But it wasn’t just himself he was thinking of. All of his people wanted freedom as much as he did, but whether the new human world and the dark fey were ready for each other was another story. How he approached integrating dark fairies into the twenty-first century would depend on what he discovered beyond the Castle door. He had heard the hellhounds hadn’t found the outside world particularly welcoming, and they were as human-friendly as monsters got.

He had his work cut out for him.

“Captain Reynard and Mom will come get me, you know.”

The girl’s statement snapped Miru-kai’s mind back to the here and now. “How do you know the good captain?”

“He likes my mother.” The girl looked down, frowning at her hands.

Oh-ho, what have we here? “Does he?”

She tucked a curl behind her ear. “They kill things together. He’s okay.”

Reynard’s been gone how many days? The old fox works quickly!

She gave him another narrow look. “Are you one of those creepy guys who touches little kids?”

The prince shook his head. “I give you my word; I simply enjoy your company. No harm will come to you while you are with me.”

“Are you sure?” Her chin stuck out stubbornly. “The first bunch put a bag over my head when they stuffed me in their car. I think it was a potato sack. I smell like dirt.”

“I am not personally responsible for the sack. Those were vampires and their servants. Nasty things. And you do not smell like dirt. You smell like human.”

She looked faintly embarrassed. “What does that mean? Do I need a bath?”

He laughed, something he hadn’t expected to do ever again. Not after Simeon. “It’s hard to put into words. Humans smell like their houses. Warm. Like food. Yours has a scent of magic. And you’ve been near a baby.”

Eden made a face. “Yeah, Robin stinks. She can’t help it.”

The girl looked away. Her cheeks held the bloom of health and sunshine, despite the circles of fatigue under her eyes. What is her story?

“My mom will get those vampires.”

“Your mother is a Carver witch?” Miru- kai already knew the answer. Belenos was after a witch who could mate with a vampire. There was only one such case in recent memory.

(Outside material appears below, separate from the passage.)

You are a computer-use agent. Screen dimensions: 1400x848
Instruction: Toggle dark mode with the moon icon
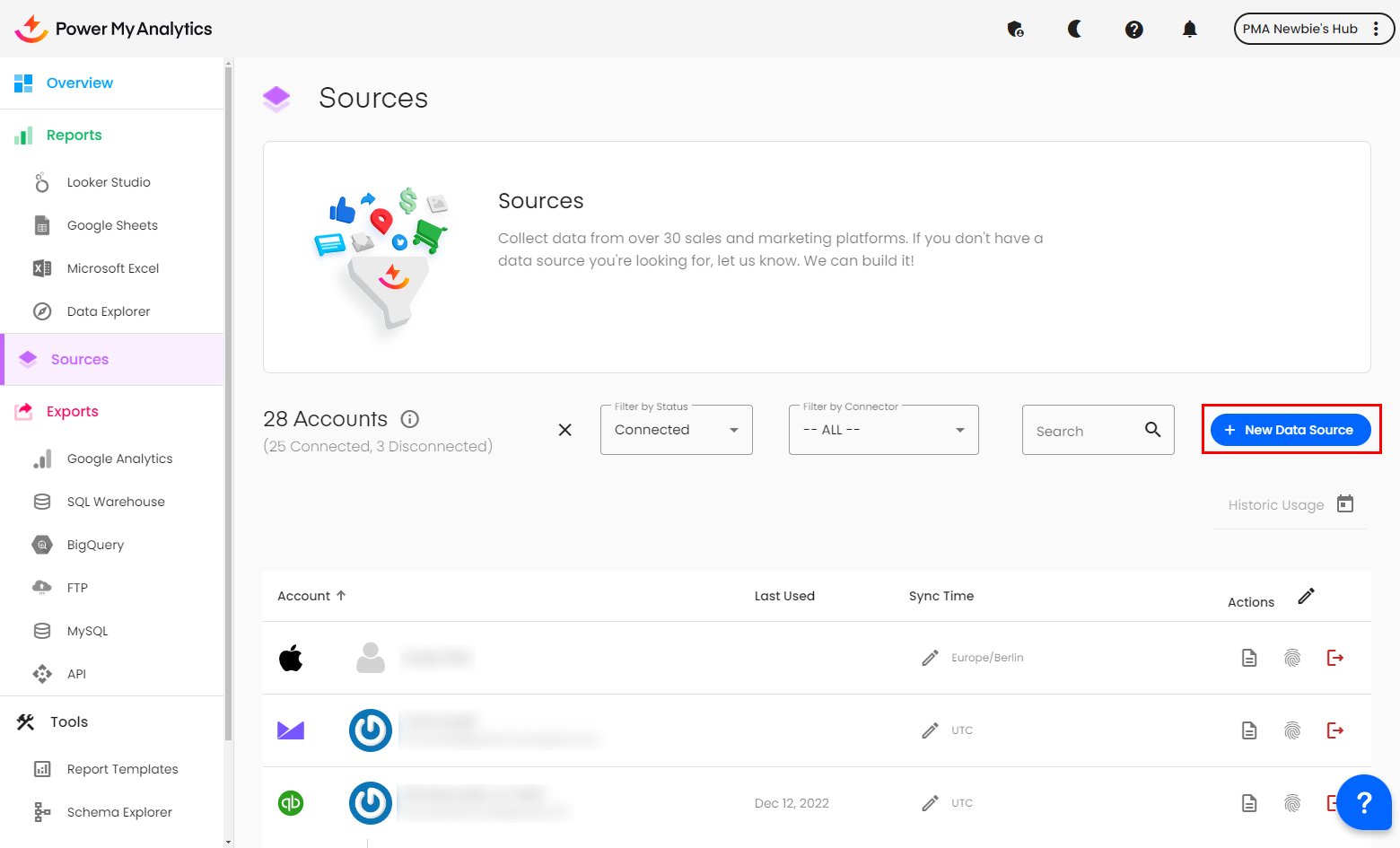point(1074,30)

“Yeah, but she’s lost her magic.”

Miru-kai sucked in a breath, putting scraps of information together. Not the one who already has a vampire husband, but the monster-slaying sister. He’d heard tales about that one.

“Then your mother is Ashe, the elder daughter of Marian Carver.”

“How did you know that?”

“I try to know everything.”

“Even the first name of my grandma?”

“People still talk about your grandparents.”

“Why?”

“Because your mother killed them with a spell, of course.”

The child started where she sat, as if he’d pinched her. Her eyes flooded with dismay, then tears. “That’s a lie!”

Oh. Miru-kai cursed under his breath.

He’d blurted out the wrong thing. He was used to dealing with monsters, not the nursery. Wanting to comfort, he rested a hand on her thin shoulder, but she shrugged him off.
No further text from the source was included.